(Entries on where items appear)
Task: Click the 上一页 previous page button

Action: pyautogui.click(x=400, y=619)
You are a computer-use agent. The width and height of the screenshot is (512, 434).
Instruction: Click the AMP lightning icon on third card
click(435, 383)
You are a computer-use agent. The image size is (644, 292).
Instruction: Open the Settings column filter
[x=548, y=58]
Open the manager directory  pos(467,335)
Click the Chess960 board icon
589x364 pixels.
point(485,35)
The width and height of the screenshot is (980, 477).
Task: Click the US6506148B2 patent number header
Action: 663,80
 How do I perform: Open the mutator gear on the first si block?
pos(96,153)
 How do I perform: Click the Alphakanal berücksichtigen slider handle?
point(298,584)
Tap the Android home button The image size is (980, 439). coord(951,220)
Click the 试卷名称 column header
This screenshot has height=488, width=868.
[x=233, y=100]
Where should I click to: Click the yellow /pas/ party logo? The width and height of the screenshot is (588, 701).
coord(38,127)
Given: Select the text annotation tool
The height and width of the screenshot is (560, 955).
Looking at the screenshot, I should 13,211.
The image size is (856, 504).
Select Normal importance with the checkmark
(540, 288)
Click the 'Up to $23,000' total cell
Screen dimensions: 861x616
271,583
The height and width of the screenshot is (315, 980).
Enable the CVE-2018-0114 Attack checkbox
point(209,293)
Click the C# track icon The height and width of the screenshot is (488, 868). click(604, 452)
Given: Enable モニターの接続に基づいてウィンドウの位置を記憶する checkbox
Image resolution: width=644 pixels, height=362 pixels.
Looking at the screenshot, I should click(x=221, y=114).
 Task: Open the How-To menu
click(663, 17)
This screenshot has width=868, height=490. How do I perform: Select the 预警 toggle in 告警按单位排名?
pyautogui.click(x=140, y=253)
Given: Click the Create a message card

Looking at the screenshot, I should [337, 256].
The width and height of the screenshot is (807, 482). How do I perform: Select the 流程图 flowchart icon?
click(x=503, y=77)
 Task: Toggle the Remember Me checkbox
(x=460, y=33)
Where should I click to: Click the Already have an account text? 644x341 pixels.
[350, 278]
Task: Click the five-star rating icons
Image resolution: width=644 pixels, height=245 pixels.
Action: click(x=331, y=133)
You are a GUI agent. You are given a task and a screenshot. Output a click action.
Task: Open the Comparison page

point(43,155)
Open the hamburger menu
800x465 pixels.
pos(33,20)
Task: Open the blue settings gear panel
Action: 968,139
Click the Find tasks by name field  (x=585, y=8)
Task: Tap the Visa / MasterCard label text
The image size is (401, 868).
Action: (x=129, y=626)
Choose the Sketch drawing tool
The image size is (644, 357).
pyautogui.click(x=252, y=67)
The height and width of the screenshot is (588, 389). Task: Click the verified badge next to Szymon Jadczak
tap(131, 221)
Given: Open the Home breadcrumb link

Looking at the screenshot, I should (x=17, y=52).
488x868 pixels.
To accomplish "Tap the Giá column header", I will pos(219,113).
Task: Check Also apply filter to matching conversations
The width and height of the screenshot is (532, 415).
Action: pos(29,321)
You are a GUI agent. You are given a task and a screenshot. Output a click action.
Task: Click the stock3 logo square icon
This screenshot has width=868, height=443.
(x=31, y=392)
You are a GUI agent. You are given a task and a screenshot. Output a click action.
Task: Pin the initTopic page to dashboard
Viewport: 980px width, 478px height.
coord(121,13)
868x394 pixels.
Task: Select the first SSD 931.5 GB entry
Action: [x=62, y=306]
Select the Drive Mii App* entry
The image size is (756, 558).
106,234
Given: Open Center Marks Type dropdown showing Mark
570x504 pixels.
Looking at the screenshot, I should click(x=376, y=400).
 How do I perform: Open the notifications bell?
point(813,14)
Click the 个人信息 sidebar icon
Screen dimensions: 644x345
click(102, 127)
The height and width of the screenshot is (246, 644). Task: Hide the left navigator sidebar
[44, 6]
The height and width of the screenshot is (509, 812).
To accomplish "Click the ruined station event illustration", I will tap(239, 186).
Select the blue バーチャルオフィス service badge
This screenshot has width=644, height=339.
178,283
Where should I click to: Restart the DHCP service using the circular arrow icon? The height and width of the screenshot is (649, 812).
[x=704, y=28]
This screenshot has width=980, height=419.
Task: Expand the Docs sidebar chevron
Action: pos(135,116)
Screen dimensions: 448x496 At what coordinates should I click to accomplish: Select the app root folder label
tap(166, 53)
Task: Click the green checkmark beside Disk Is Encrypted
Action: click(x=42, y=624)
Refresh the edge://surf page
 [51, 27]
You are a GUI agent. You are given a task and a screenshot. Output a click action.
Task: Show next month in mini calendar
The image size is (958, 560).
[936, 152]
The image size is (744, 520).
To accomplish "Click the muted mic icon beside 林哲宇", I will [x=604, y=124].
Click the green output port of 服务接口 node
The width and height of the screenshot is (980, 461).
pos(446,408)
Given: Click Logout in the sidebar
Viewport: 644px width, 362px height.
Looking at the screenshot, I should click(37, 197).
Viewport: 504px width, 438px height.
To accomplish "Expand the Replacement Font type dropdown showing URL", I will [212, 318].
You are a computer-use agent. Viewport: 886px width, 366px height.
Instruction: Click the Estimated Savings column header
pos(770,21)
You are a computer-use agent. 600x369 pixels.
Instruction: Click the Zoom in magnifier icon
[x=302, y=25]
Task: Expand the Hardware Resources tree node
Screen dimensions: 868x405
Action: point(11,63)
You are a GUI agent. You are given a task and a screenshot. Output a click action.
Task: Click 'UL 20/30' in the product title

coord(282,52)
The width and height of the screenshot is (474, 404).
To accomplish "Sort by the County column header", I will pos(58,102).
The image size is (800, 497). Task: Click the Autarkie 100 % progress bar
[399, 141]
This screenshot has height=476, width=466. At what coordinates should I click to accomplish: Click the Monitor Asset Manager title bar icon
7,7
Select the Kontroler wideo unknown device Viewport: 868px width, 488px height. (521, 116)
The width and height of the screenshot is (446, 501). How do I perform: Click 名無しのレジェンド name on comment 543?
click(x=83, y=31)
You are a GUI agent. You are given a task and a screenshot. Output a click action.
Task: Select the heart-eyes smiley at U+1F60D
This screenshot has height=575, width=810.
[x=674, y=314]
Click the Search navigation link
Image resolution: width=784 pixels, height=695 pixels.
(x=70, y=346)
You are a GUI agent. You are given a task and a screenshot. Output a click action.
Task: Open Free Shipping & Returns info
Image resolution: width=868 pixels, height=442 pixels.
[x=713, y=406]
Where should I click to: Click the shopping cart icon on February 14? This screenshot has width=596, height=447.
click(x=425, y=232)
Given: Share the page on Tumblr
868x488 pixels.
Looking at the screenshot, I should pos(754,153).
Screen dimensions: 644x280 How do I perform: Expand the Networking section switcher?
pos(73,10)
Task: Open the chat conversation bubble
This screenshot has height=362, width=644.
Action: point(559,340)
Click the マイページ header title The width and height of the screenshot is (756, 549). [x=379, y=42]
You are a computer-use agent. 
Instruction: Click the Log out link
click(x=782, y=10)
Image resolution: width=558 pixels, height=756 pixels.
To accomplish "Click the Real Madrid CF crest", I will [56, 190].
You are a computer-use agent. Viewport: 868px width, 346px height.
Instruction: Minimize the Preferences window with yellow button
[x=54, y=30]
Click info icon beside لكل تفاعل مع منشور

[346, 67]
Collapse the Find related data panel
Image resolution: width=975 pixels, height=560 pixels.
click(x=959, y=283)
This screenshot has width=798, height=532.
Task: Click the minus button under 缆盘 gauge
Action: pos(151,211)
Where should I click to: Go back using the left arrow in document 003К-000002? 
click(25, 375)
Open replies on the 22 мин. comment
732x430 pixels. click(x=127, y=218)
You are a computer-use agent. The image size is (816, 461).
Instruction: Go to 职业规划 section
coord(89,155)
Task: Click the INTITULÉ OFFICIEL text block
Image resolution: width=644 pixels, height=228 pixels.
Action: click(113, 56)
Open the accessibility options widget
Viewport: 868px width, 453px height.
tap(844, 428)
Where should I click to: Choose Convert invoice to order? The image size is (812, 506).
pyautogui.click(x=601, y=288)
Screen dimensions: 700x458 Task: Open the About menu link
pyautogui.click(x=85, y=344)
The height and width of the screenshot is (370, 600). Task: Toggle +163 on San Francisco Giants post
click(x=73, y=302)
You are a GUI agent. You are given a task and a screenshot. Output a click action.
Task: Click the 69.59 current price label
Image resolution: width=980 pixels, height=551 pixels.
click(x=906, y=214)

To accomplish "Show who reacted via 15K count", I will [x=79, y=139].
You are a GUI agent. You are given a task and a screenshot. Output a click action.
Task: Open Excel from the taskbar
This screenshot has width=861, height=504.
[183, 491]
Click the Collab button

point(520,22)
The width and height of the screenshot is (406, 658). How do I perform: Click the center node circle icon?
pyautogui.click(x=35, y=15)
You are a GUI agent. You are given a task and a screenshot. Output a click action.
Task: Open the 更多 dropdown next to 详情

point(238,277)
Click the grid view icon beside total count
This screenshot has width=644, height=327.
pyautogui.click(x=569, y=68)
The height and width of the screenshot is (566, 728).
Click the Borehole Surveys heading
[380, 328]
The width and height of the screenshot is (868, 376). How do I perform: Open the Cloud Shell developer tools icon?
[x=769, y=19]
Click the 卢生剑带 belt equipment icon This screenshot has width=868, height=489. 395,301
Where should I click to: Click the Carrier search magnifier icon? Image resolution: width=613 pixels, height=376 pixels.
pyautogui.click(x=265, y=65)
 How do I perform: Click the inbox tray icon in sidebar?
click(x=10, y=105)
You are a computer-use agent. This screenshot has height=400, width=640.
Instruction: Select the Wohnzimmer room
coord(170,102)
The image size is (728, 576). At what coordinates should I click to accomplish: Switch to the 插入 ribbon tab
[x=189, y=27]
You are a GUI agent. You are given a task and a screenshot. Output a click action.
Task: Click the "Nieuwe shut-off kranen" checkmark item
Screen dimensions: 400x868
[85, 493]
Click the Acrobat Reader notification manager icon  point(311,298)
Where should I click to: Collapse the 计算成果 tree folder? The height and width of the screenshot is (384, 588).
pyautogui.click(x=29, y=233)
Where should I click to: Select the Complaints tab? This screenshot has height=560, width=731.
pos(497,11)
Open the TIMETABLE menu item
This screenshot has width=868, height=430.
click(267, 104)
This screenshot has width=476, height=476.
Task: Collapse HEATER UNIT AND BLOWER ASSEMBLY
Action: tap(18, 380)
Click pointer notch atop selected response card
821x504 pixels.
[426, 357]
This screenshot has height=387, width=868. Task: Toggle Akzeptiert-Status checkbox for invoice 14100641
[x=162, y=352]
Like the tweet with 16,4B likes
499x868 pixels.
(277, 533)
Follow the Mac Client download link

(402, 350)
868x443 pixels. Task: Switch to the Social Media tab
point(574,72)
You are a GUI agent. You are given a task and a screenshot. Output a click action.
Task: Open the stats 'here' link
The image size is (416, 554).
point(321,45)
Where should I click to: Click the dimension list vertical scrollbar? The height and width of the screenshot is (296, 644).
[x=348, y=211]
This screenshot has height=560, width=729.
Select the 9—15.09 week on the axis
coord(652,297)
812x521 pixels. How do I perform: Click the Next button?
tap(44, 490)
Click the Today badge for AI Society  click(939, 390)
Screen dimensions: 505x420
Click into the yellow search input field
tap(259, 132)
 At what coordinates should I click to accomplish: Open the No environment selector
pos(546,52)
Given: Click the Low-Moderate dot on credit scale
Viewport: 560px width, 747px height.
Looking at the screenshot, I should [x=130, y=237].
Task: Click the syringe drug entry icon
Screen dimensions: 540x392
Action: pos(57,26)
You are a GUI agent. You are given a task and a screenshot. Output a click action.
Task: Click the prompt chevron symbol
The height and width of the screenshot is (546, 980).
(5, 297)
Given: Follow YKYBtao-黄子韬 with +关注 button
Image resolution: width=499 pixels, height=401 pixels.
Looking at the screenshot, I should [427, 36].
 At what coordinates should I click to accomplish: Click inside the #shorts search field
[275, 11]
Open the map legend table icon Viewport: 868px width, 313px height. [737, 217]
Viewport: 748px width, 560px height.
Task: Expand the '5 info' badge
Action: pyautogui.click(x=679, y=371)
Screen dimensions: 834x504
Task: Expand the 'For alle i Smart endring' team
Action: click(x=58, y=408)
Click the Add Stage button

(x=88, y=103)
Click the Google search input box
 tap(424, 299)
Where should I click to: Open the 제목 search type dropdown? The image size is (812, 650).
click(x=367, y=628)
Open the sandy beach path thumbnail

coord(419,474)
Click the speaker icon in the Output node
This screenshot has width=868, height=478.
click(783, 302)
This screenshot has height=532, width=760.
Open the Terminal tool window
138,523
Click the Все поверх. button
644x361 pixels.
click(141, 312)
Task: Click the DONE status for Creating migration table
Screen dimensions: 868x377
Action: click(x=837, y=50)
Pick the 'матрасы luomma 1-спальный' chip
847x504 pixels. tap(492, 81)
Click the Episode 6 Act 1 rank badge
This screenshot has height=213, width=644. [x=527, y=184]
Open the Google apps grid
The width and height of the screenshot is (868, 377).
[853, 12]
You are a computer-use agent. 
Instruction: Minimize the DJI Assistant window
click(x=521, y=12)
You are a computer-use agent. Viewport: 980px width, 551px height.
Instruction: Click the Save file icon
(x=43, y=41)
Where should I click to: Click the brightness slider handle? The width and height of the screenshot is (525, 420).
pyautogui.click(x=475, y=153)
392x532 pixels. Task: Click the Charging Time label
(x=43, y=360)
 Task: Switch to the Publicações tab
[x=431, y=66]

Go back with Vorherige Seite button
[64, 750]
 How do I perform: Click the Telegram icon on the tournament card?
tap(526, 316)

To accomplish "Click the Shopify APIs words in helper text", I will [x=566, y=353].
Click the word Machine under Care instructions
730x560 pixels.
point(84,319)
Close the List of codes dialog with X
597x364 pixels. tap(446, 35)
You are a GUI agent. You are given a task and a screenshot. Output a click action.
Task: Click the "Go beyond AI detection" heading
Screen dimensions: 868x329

_What you have to do_.
Render the material from the line containing "Task: Click the five-star rating icons" through the line containing "Action: click(x=331, y=133)" as a Markdown table with the columns No. and Line, omitting any blank lines.

_Solution to the problem_.
| No. | Line |
|---|---|
| 1 | Task: Click the five-star rating icons |
| 2 | Image resolution: width=644 pixels, height=245 pixels. |
| 3 | Action: click(x=331, y=133) |